Conduces to a dearth of value,

So eating too little

Makes for a lack of efficacy.

The word artha -- whose meanings include worth, reason, value, aim, purpose, and utility -- features three times in this verse:
in line 1 aty-artham means "beyond the proper worth", to excess, too much;
in line 2 an-artha means "non-value";
and in line 4 sam-artha means "sameness of purpose," efficacy, effectiveness.

Perhaps the effect of using the same word artha in these three ways is to beg questions like: What is a valuable aim?

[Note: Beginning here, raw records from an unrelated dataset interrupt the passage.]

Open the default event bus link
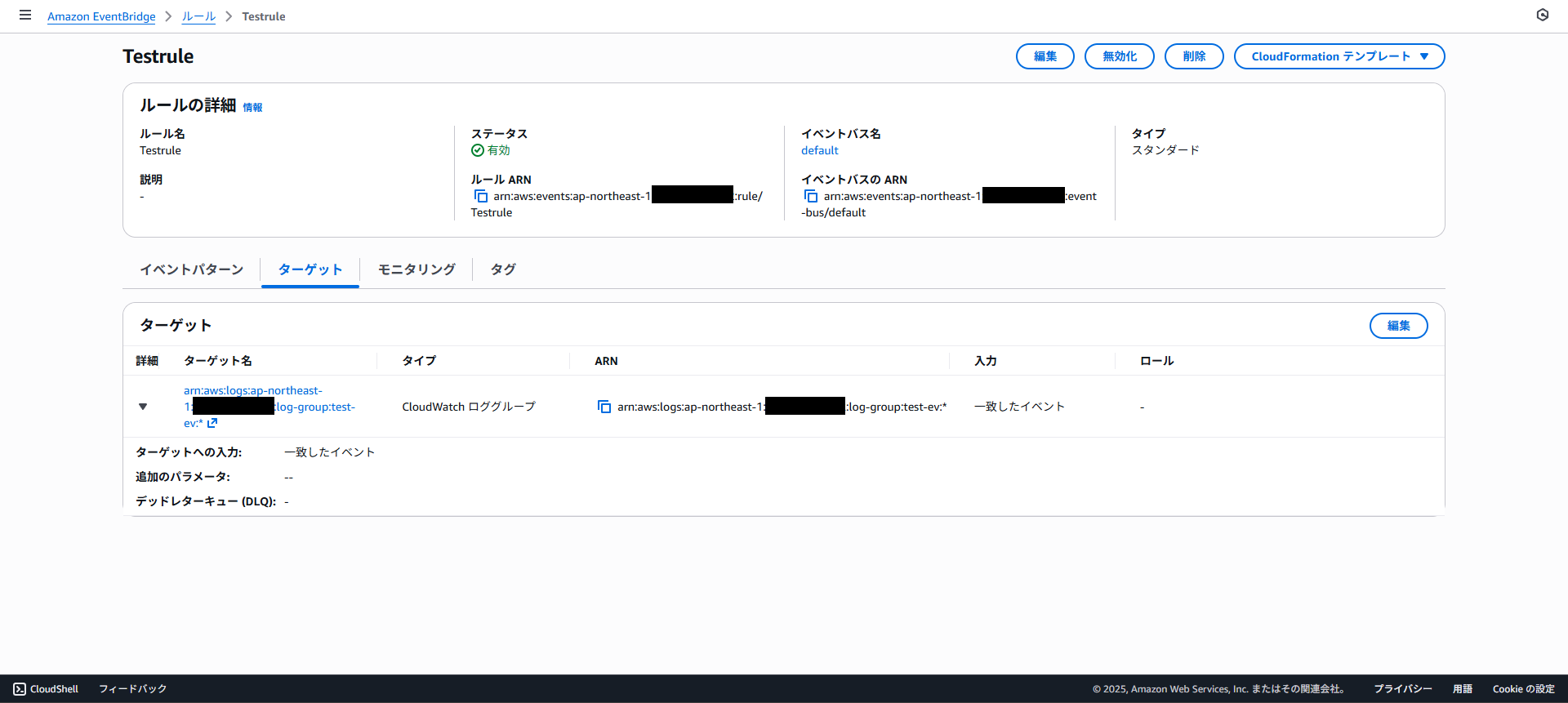The height and width of the screenshot is (703, 1568). pyautogui.click(x=819, y=150)
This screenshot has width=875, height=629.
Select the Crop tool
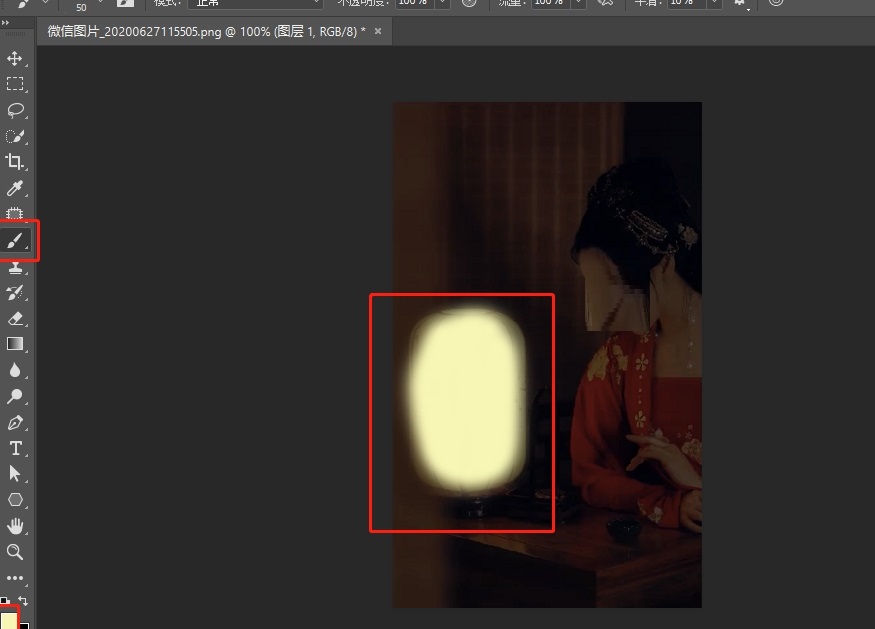(x=15, y=162)
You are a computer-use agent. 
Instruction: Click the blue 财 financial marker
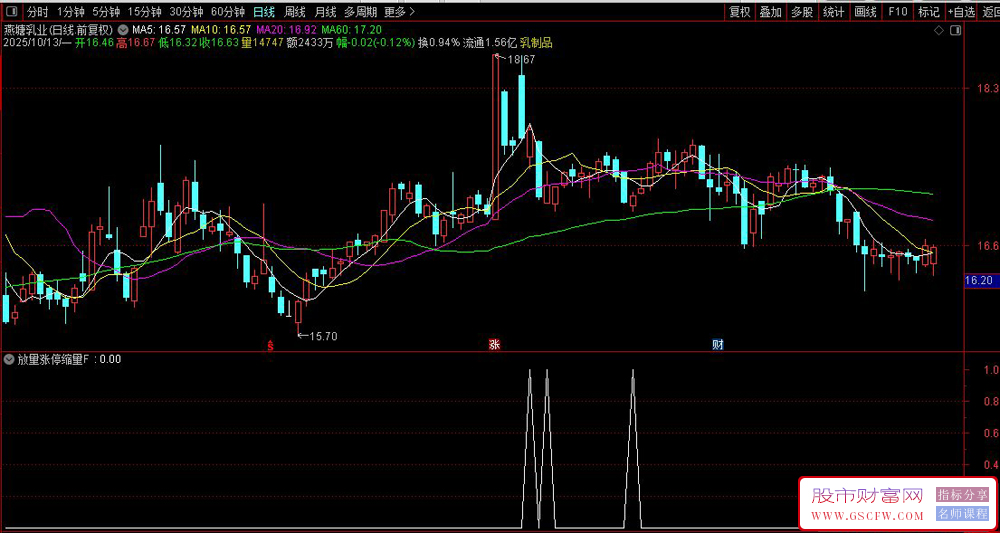tap(717, 345)
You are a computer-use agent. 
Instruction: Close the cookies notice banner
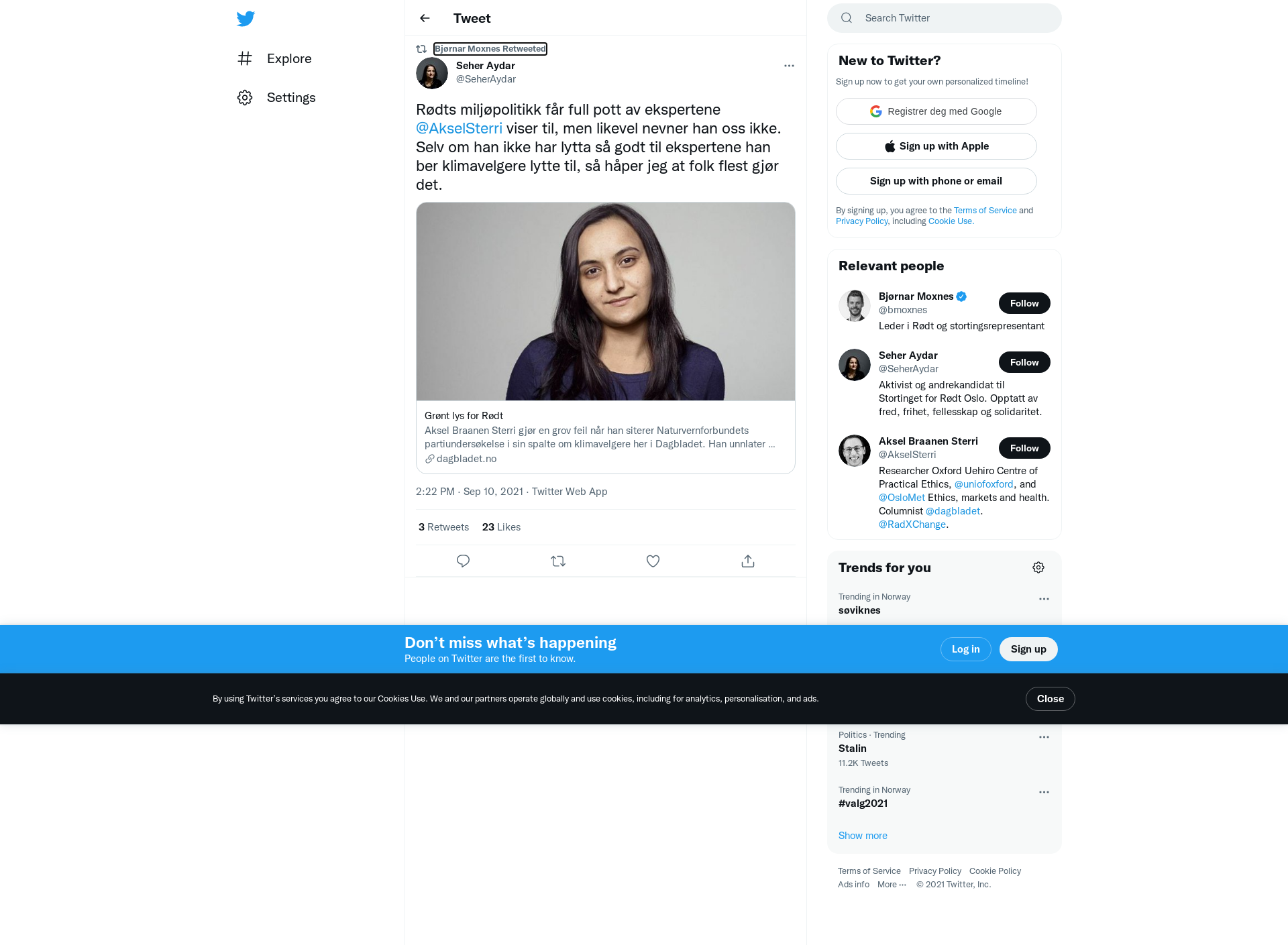[x=1051, y=699]
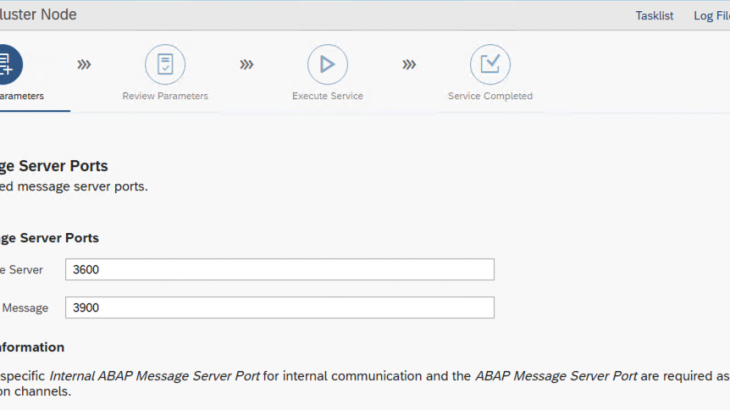Select the "Execute Service" step label
730x410 pixels.
click(x=327, y=97)
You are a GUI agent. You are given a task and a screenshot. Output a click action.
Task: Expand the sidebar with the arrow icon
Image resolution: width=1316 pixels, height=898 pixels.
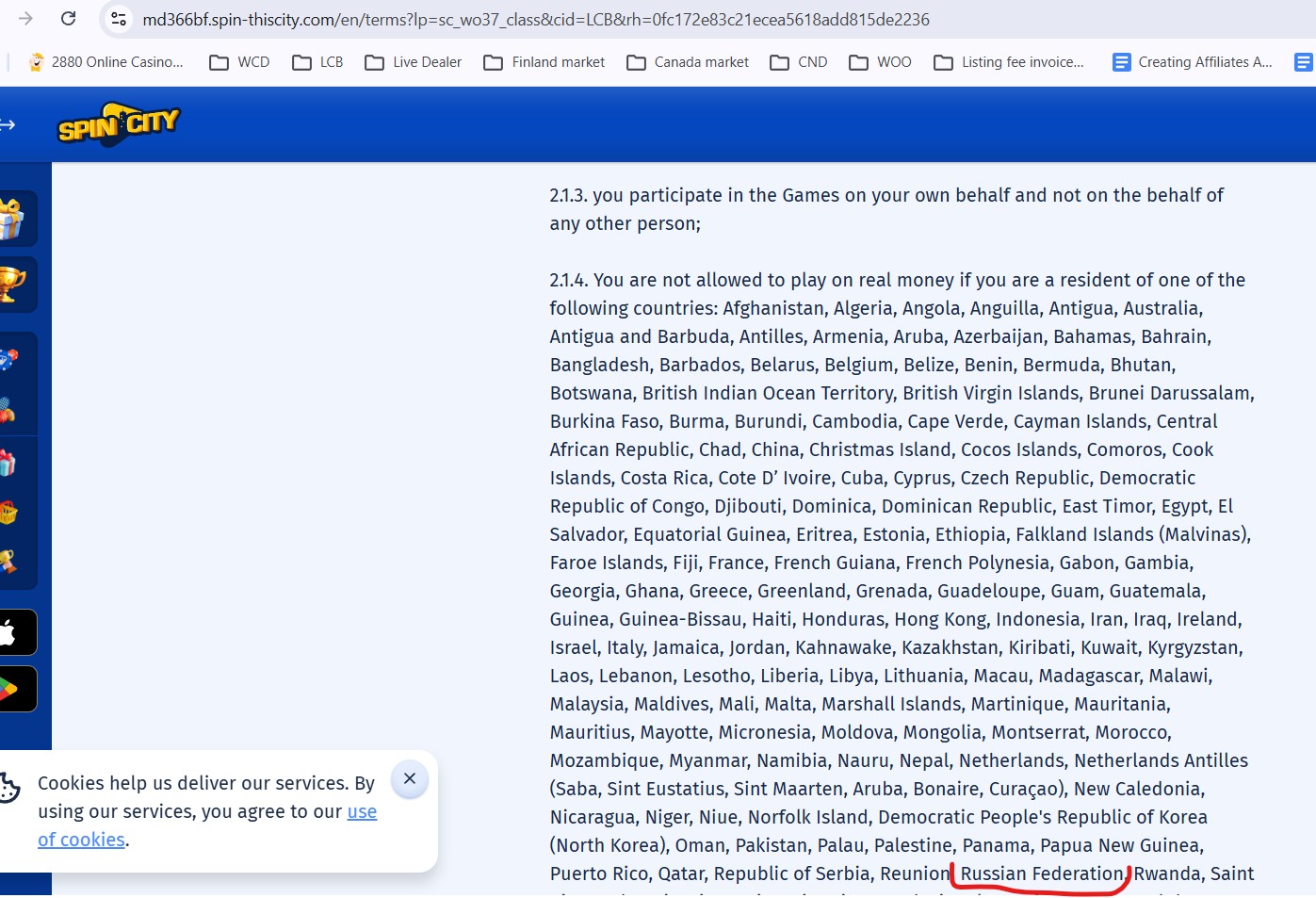pyautogui.click(x=8, y=124)
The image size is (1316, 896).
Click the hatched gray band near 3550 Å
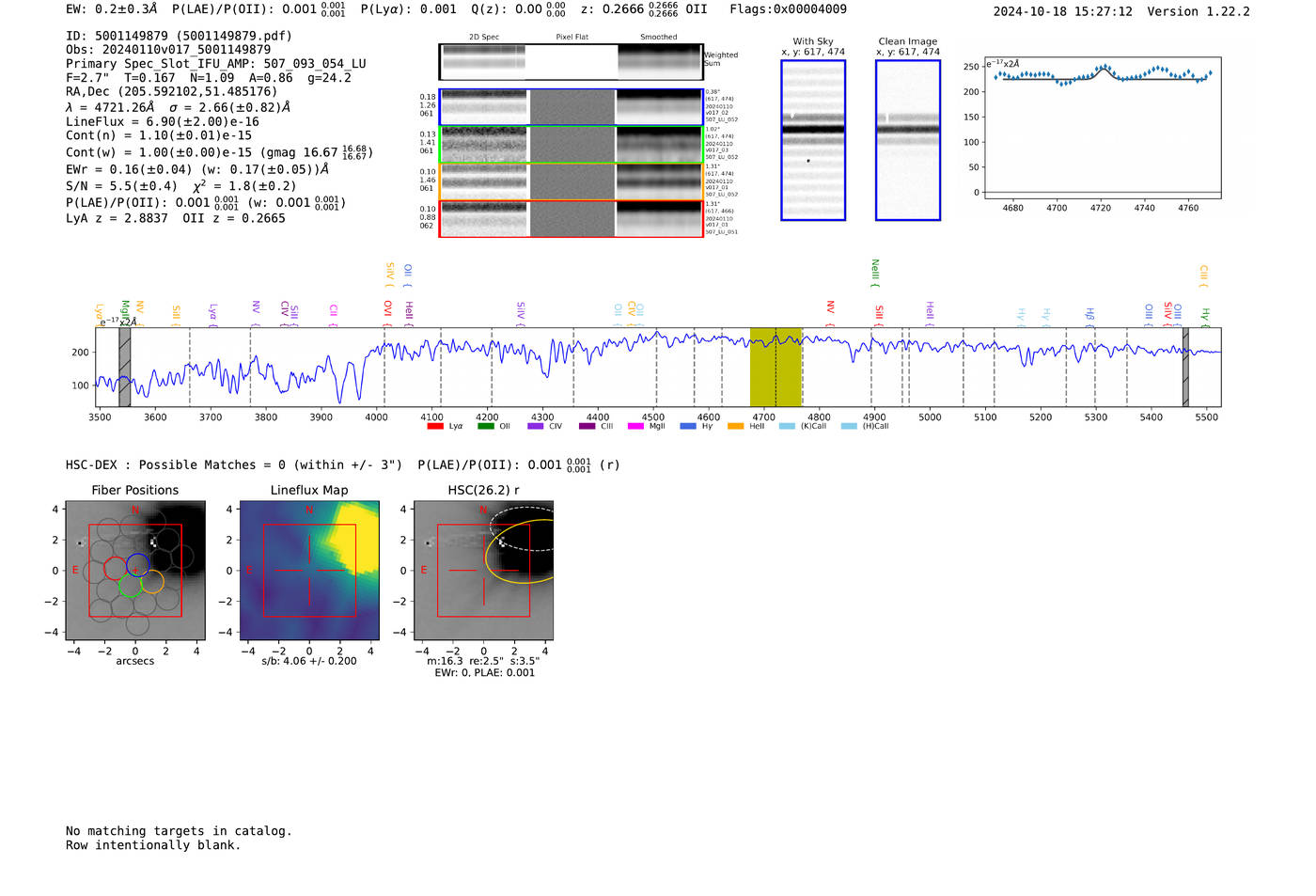[x=124, y=367]
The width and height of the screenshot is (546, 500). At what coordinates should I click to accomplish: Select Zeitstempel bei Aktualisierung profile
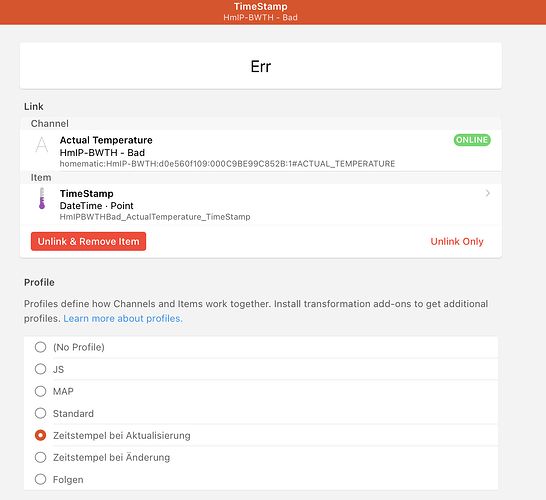tap(40, 436)
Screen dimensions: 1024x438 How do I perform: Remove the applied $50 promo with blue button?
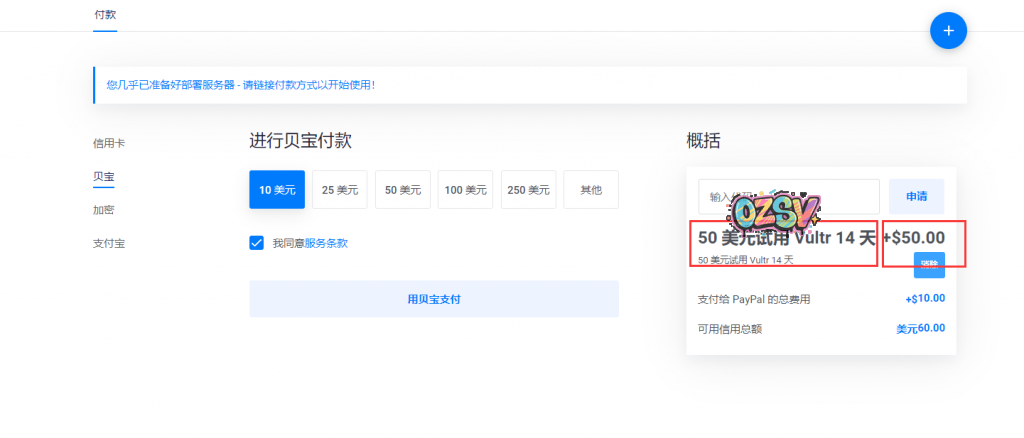[x=929, y=264]
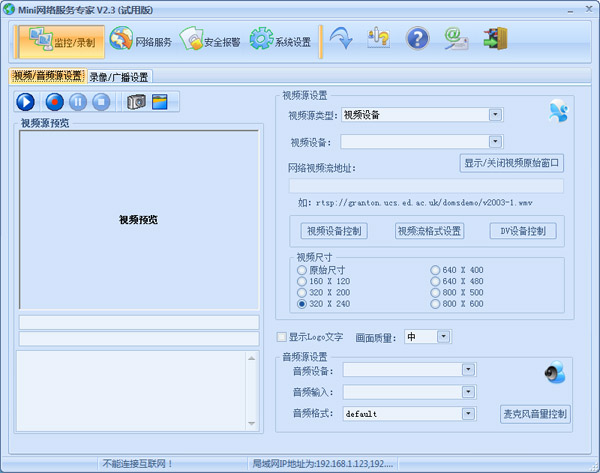This screenshot has width=600, height=473.
Task: Click the 网络视频流地址 input field
Action: click(x=426, y=186)
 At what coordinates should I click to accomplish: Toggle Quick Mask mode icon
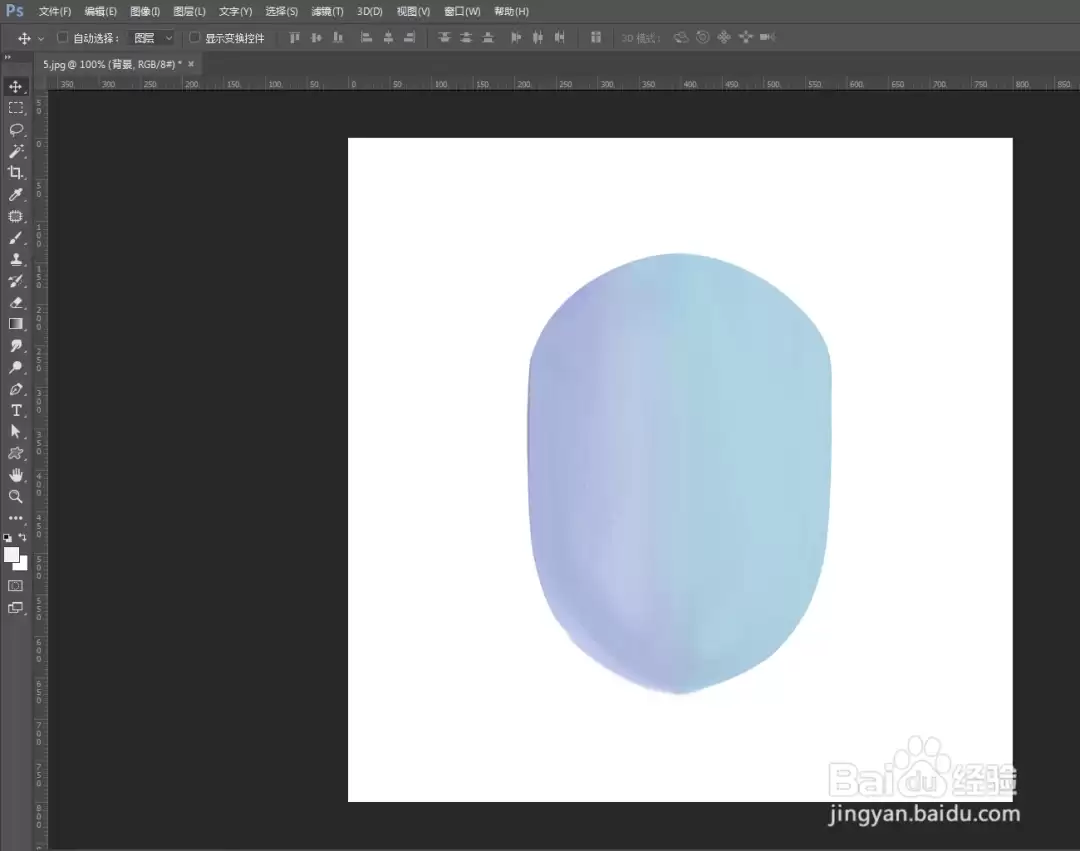[x=16, y=586]
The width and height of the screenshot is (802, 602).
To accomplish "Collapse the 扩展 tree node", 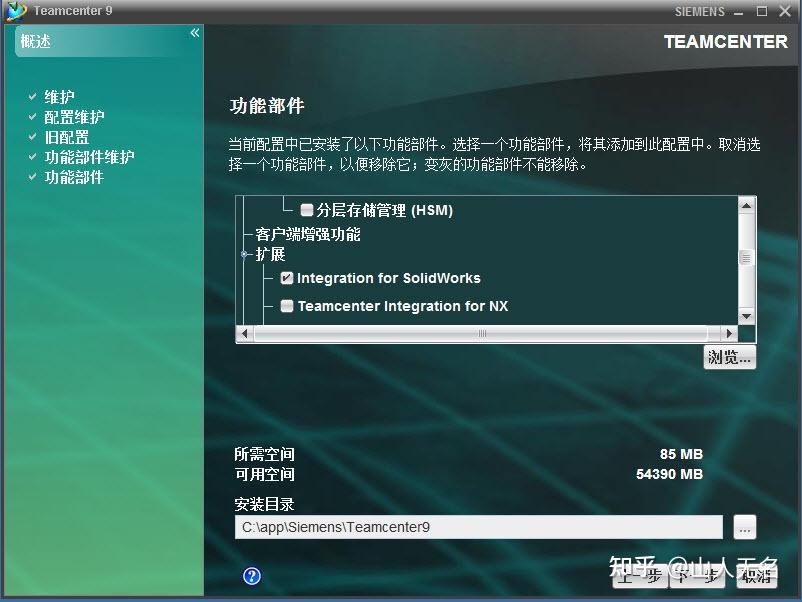I will pyautogui.click(x=243, y=254).
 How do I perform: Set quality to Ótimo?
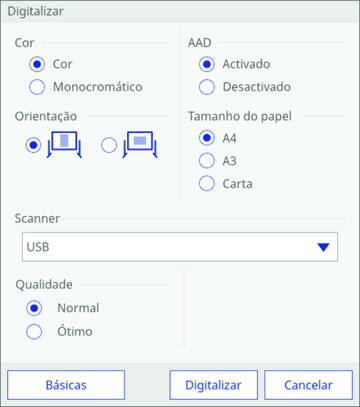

And what is true effectiveness?

Thirty years ago while studying Accounting & Financial Management, I struggled with a kind of management accountancy koan -- What is organisational effectiveness?

In the academic literature, there were two main approaches to answering the question, a goals approach and a systems approach.

The deeper question I was struggling with was "How can I cause this life of mine to be effective?"

If I took that question to the Buddha, how might he answer?

For a start, the Buddha seems to be saying here, don't eat too much, and don't eat too little.

Or, in other words, don't be a big fat lazy good-for-nothing who has no valuable aim, but at the same time don't turn yourself needlessly into a hungry ghost who is living a life of deprivation in pursuit of some worthy abstraction.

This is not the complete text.